● **Problem description**: Locate the line that contains "WindowsDefender (18, 2144)". Copy it and every following line through the end of the records, exactly, and include nothing else.

Start of Data

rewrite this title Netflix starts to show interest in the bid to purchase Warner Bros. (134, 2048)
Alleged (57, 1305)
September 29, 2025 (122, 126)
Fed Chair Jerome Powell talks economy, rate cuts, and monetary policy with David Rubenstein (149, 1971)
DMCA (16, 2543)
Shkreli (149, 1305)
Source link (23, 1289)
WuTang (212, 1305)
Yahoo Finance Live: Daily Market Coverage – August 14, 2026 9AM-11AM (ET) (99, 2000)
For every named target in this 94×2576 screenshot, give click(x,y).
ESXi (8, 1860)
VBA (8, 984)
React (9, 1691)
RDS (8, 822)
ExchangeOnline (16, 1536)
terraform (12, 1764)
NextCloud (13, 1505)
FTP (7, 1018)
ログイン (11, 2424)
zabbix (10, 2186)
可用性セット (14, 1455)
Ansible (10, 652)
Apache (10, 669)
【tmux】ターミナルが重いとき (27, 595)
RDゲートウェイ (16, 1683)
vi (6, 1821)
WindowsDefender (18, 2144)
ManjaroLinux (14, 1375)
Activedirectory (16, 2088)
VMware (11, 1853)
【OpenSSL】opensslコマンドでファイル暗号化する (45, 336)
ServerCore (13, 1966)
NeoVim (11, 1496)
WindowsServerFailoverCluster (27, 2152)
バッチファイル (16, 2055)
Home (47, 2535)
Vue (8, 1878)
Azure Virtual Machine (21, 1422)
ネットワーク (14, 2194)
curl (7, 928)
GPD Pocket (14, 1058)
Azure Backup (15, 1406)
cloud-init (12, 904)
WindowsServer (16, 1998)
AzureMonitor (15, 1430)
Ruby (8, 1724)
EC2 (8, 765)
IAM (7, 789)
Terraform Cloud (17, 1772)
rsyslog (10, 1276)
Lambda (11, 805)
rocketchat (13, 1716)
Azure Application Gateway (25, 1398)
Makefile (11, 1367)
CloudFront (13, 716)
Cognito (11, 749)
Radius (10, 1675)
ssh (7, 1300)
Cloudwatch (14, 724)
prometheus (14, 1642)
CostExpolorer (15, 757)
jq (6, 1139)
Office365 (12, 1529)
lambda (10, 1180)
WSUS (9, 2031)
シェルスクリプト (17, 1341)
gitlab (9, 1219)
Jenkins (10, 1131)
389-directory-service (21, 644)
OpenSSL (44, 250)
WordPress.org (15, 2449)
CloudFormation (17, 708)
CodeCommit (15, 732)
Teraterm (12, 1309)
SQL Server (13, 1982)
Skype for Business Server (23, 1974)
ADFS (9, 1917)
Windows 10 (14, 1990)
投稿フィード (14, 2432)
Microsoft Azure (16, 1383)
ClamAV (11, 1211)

End of Data

● **Task solution**:
WindowsDefender (18, 2144)
ManjaroLinux (14, 1375)
Activedirectory (16, 2088)
VMware (11, 1853)
【OpenSSL】opensslコマンドでファイル暗号化する (45, 336)
ServerCore (13, 1966)
NeoVim (11, 1496)
WindowsServerFailoverCluster (27, 2152)
バッチファイル (16, 2055)
Home (47, 2535)
Vue (8, 1878)
Azure Virtual Machine (21, 1422)
ネットワーク (14, 2194)
curl (7, 928)
GPD Pocket (14, 1058)
Azure Backup (15, 1406)
cloud-init (12, 904)
WindowsServer (16, 1998)
AzureMonitor (15, 1430)
Ruby (8, 1724)
EC2 (8, 765)
IAM (7, 789)
Terraform Cloud (17, 1772)
rsyslog (10, 1276)
Lambda (11, 805)
rocketchat (13, 1716)
Azure Application Gateway (25, 1398)
Makefile (11, 1367)
CloudFront (13, 716)
Cognito (11, 749)
Radius (10, 1675)
ssh (7, 1300)
Cloudwatch (14, 724)
prometheus (14, 1642)
CostExpolorer (15, 757)
jq (6, 1139)
Office365 (12, 1529)
lambda (10, 1180)
WSUS (9, 2031)
シェルスクリプト (17, 1341)
gitlab (9, 1219)
Jenkins (10, 1131)
389-directory-service (21, 644)
OpenSSL (44, 250)
WordPress.org (15, 2449)
CloudFormation (17, 708)
CodeCommit (15, 732)
Teraterm (12, 1309)
SQL Server (13, 1982)
Skype for Business Server (23, 1974)
ADFS (9, 1917)
Windows 10 (14, 1990)
投稿フィード (14, 2432)
Microsoft Azure (16, 1383)
ClamAV (11, 1211)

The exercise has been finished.